The 2026–27 Budget paper confirms a Points Test reform is now formally on the migration policy roadmap, intended to better select younger, highly educated, and higher-skilled candidates. No regulatory detail has been released.

Published: Reading time 4 min

The Treasury Budget Paper No. 2 lists “reform of the permanent skilled Points Test” among migration measures for the forward estimates. The stated intent: select migrants who can contribute to Australia’s long-term economic growth and productivity, with the implicit bias toward younger applicants with higher qualifications and higher-skilled occupations.

No regulatory or legislative instrument has been released. Reform of the Points Test sits in Migration Regulation 2.26AC, which is amended via legislative instrument — implementation requires either a new IMMI instrument or a Regulations amendment.

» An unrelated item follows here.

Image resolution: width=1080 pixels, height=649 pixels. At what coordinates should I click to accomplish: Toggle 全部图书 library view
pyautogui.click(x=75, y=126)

What is likely on the table

Working from the Department’s 2023 Review of the Migration System and the 2024 Migration Strategy:

  • Age band recalibration — possibly increasing the 25–32 weight (currently 30 points) and steepening the drop-off at 33+.
  • Increased weighting for STEM qualifications and Australian-completed PhDs.
  • Possible reduction or removal of partner-skill points for partners over 45.
  • Increased weight for Australian work experience over offshore work.

What is unlikely

A lowering of the 65-point statutory floor. The floor has not moved since 2012 and the political optics of lowering it are unattractive.

Practical takeaway

If you are currently above 95 points, reform is unlikely to disadvantage you. If you sit in the 70–85 range and you are over 40, monitor this closely — age-band recalibration most directly affects this bracket.